僕は乾き性なので、ゴロゴロと大きな耳垢が出てきたから、耳掻きフェチには堪らない達成感があったようで、耳掻き台の僕を、オバチャンとお姉ちゃんとが取り合った。

耳掻きをして貰っていると近所のおばさんが買い物に来たりするのだが、買い物が終ってもおばさんがすぐに帰ることはない。

奥座敷の上がり口に腰掛けては店のオバチャンと世間話を始めるのがお決まりだった。

遊びに来ていた僕の耳にも、オバチャン達の話声が自然に入ってくる。

それは小学生の僕が聞いても興味を引くような、中々面白い話が多かった。

店のオバチャンは満州からの引揚者なので、中国大陸のことに詳しくて、中国語を交えて話す〈クーニャン(姑娘)〉の話なんかは最高に面白かった。

オバチャンが尋常小学校の少女時代の〈ラジオ体操〉の話も忘れられない。日本軍が真珠湾攻撃をする少し前の頃の話である。

・・・・・・・

〈尋常小学校〉では、毎朝、全校生徒をグラウンドに集めては〈ラジオ体操〉をやっていたそうで、男子生徒は上半身裸で、朝礼台の上の校長先生は褌一丁という格好で体操をするんだそうだ。

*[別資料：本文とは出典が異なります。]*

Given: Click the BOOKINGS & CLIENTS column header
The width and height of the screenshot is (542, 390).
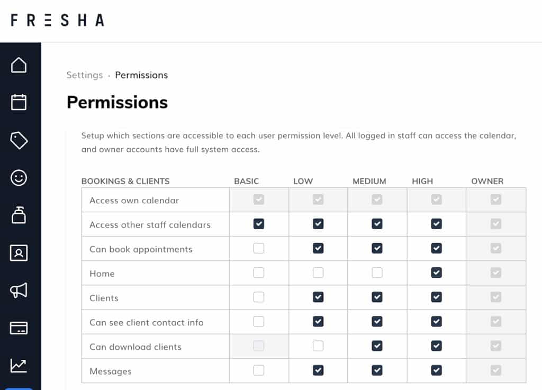Looking at the screenshot, I should (125, 181).
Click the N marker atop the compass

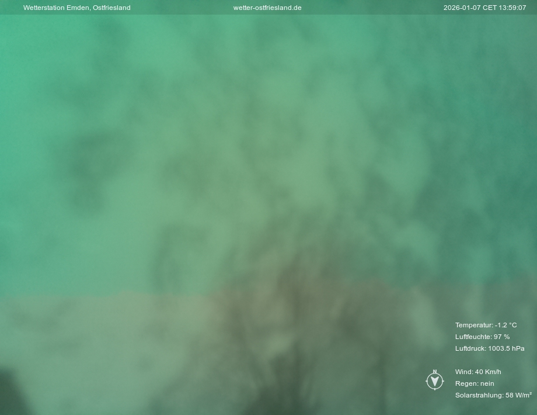tap(435, 372)
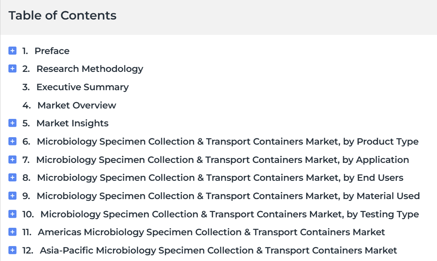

オバチャンは背が低いほうだったのでクラスの列では前のほうに並んでいるし、朝礼台の近くでもあったので、褌一丁で体操をする校長先生を下から見上げる形になった。

オバチャンが笑いながらお客のおばさんに話す。

「もう~それがねぇ~アンタッ❗️校長先生が脚を拡げる度にねぇ、緩んだ褌の陰からキン〇マが丸見えなんよ~ハハハハッ❗️ウチャあ可笑しゅうてねぇ」

当時、まだ小学生だったオバチャンが、恥じらうどころか笑ってキン〇マを見ていたことに、僕は抱いていた少女のイメージとはいささか異なるものを感じるのであった。

そして、お客のおばさんも腹を抱えて笑うのだが、女の人が平気でキン〇マという言葉を口にして笑い合っていることには少しばかりショックを受けたものである。
そうして、徐々に女性の実像というものを学習し始める、初な僕なのであった。